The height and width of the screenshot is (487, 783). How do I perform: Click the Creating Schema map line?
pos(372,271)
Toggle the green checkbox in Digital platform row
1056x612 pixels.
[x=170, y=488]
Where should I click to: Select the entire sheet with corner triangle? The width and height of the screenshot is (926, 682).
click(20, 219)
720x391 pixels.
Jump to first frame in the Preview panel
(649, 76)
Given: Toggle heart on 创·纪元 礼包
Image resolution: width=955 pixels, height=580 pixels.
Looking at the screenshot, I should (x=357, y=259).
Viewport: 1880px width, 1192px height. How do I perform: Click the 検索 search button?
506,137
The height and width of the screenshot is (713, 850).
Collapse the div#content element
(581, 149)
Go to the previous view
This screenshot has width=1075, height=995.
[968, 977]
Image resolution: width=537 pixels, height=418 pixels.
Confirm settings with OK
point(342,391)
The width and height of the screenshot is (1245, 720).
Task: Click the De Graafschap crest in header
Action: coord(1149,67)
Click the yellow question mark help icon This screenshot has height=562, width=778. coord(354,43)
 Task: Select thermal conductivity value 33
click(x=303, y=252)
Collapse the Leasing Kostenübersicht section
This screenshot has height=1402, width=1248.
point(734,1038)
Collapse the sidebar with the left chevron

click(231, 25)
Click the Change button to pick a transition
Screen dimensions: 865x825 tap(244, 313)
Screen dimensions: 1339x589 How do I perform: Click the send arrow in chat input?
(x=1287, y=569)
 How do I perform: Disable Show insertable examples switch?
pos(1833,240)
· · · · · · ·
Exercise goal: Task for the records above: copy every line in which the word "Toggle" occurs.

Result of this exercise:
Toggle the green checkbox in Digital platform row
Given: Toggle heart on 创·纪元 礼包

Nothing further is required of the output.